Il semble que c’est Jacqueline Cerquiglini-Toulet, en faisant d’abord de Villon un homme à femmes déçu par sa ou ses femmes – sans doute du fait de ses propres vices de jouisseur (« Tout aux tavernes et aux filles ! »), mais là n’est pas la question –, qui sent le mieux la puissance déchirante de cette poésie du regret et de l’échec.
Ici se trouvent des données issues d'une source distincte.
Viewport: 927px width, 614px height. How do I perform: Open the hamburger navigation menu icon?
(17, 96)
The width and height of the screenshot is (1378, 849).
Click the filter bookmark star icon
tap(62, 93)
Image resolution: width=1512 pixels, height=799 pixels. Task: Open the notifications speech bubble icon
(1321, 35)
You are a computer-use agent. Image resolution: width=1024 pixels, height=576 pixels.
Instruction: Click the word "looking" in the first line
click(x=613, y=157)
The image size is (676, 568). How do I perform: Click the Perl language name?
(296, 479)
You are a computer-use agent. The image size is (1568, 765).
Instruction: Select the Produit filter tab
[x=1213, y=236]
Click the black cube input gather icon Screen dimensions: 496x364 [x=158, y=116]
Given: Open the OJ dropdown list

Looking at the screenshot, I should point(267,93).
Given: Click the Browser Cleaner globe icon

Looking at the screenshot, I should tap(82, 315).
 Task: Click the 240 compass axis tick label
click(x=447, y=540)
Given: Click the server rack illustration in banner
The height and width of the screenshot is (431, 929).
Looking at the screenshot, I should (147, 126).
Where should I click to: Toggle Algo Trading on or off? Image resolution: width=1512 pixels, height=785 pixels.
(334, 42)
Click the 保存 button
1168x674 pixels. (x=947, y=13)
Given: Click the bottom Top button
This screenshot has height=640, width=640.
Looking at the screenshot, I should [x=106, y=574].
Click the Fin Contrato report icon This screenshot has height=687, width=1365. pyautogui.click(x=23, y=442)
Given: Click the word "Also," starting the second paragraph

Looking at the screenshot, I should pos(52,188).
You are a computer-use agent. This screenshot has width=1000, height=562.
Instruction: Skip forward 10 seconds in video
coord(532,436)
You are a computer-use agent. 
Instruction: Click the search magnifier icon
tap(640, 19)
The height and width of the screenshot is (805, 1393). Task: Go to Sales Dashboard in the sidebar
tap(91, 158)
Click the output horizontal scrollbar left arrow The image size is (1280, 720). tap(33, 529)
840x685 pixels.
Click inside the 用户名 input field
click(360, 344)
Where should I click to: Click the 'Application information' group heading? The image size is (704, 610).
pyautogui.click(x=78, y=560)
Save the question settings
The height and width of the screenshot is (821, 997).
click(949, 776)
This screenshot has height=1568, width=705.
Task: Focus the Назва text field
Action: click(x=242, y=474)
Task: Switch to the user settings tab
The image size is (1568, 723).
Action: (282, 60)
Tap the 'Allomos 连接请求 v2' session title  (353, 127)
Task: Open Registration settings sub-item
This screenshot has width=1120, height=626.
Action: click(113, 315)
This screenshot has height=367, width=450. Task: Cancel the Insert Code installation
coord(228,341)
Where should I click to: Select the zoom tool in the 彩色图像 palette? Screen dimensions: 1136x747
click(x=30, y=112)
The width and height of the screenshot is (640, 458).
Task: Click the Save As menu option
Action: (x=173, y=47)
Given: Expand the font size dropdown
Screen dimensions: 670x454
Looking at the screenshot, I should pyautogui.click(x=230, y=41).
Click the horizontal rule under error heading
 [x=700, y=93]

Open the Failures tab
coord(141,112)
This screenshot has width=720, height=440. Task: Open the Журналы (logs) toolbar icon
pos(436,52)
Elle est la première aussi – à notre connaissance – qui interprète correctement les bouleversants huitains 47 à 56 du Testament, ces 80 vers qui placent Villon au sommet de toute la poésie française. Sous l’appellation traditionnelle de « Regrets de la belle Heaumière », ce qu’ils chantent, en vérité, c’est l’ignominie de la décrépitude universelle, le scandale de la beauté juvénile profanée par le temps. Ne se terminent-ils pas par une généralisation sexuelle qui n’a pas été assez remarquée (« Ainsi en prend à maint et maintes ») et qui signifie expressément que la peinture des ravages de la vieillesse accable hommes et femmes sans aucune distinction ? Bien plus, et la subtile exégète le suggère, ce poème subversif et désespéré n’est rien d’autre qu’un autoportrait. La belle Heaumière, c’est Villon, aussi sûrement que Madame Bovary c’est Flaubert.
Ajoutons enfin à la louange de cette édition qu’elle ne néglige pas de s’intéresser au Lai (le Legs), premier essai pseudo-testamentaire d’un poète dont ce texte de jeunesse en 40 huitains de huit octosyllabes (strophes « carrées », comme celles du Testament proprement dit) prouve déjà l’extraordinaire génie de la manigance, puisqu’il y transforme le vol de la Noël 1456 (les 500 écus partagés du Collège de Navarre) en méditation philosophique sur l’hallucination et l’oubli.